→ **Problems to solve**:
- A) Reproduce the passage of the famfs message starting with "On Fri, Feb" and going on through "of this series).".
- B) According to the famfs message, on what two kinds of devices can a famfs file system be created?
──────── Provided text
Re: [RFC PATCH 00/20] Introduce the famfs shared-memory file system

From: Luis Chamberlain
Date: Fri Feb 23 2024 - 19:07:20 EST


On Fri, Feb 23, 2024 at 11:41:44AM -0600, John Groves wrote:
> This patch set introduces famfs[1] - a special-purpose fs-dax file system
> for sharable disaggregated or fabric-attached memory (FAM). Famfs is not
> CXL-specific in anyway way.
>
> * Famfs creates a simple access method for storing and sharing data in
> sharable memory. The memory is exposed and accessed as memory-mappable
> dax files.
> * Famfs supports multiple hosts mounting the same file system from the
> same memory (something existing fs-dax file systems don't do).
> * A famfs file system can be created on either a /dev/pmem device in fs-dax
> mode, or a /dev/dax device in devdax mode (the latter depending on
> patches 2-6 of this series).
>
> The famfs kernel file system is part the famfs framework; additional
> components in user space[2] handle metadata and direct the famfs kernel
> module to instantiate files that map to specific memory. The famfs user
> space has documentation and a reasonably thorough test suite.
>
> The famfs kernel module never accesses the shared memory directly (either
> data or metadata). Because of this, shared memory managed by the famfs
> framework does not create a RAS "blast radius" problem that should be able
> to crash or de-stabilize the kernel. Poison or timeouts in famfs memory
> can be expected to kill apps via SIGBUS and cause mounts to be disabled
> due to memory failure notifications.
>
> Famfs does not attempt to solve concurrency or coherency problems for apps,
> although it does solve these problems in regard to its own data structures.
> Apps may encounter hard concurrency problems, but there are use cases that
> are imminently useful and uncomplicated from a concurrency perspective:
> serial sharing is one (only one host at a time has access), and read-only
> concurrent sharing is another (all hosts can read-cache without worry).

Can you do me a favor, curious if you can run a test like this:

fio -name=ten-1g-per-thread --nrfiles=10 -bs=2M -ioengine=io_uring
-direct=1
--group_reporting=1 --alloc-size=1048576 --filesize=1GiB
--readwrite=write --fallocate=none --numjobs=$(nproc) --create_on_open=1
--directory=/mnt

What do you get for throughput?

The absolute large the system an capacity the better.

Luis
────────────────
──────── Stored rows
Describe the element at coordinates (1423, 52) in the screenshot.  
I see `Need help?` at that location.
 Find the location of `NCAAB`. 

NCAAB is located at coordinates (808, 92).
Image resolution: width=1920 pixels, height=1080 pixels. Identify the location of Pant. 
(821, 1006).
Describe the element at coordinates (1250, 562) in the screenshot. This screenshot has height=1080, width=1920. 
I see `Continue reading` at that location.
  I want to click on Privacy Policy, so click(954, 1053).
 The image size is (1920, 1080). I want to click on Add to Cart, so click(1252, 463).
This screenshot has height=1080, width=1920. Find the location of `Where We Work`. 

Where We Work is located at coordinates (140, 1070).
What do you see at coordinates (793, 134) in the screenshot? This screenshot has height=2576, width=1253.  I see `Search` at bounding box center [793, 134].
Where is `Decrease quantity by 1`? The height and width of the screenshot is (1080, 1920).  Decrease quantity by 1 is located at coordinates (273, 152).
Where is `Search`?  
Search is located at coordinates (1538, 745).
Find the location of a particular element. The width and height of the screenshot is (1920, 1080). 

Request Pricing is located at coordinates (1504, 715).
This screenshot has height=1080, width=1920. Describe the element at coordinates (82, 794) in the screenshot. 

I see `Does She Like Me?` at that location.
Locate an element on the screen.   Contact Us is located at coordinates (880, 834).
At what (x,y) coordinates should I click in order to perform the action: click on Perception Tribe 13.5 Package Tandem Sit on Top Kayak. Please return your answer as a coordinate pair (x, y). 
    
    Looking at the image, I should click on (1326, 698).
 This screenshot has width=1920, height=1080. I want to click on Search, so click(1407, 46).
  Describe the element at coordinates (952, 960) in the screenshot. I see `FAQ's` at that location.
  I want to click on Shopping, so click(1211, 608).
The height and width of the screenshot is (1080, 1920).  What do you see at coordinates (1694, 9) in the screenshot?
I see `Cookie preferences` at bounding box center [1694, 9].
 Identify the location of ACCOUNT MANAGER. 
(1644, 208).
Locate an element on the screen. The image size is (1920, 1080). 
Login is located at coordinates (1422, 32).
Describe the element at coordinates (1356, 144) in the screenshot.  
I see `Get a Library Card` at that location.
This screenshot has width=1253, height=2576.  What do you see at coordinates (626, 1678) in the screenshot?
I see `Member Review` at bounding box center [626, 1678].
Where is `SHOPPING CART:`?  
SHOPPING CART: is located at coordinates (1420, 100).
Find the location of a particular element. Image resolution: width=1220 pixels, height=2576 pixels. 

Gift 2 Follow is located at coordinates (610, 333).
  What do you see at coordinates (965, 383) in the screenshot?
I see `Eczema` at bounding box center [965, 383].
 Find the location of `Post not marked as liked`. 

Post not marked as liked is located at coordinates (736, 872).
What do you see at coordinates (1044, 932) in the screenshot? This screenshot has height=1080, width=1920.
────────────────
→ **Answers by task**:
- A)
On Fri, Feb 23, 2024 at 11:41:44AM -0600, John Groves wrote:
> This patch set introduces famfs[1] - a special-purpose fs-dax file system
> for sharable disaggregated or fabric-attached memory (FAM). Famfs is not
> CXL-specific in anyway way.
>
> * Famfs creates a simple access method for storing and sharing data in
> sharable memory. The memory is exposed and accessed as memory-mappable
> dax files.
> * Famfs supports multiple hosts mounting the same file system from the
> same memory (something existing fs-dax file systems don't do).
> * A famfs file system can be created on either a /dev/pmem device in fs-dax
> mode, or a /dev/dax device in devdax mode (the latter depending on
> patches 2-6 of this series).

- B) On a /dev/pmem device in fs-dax mode or a /dev/dax device in devdax mode.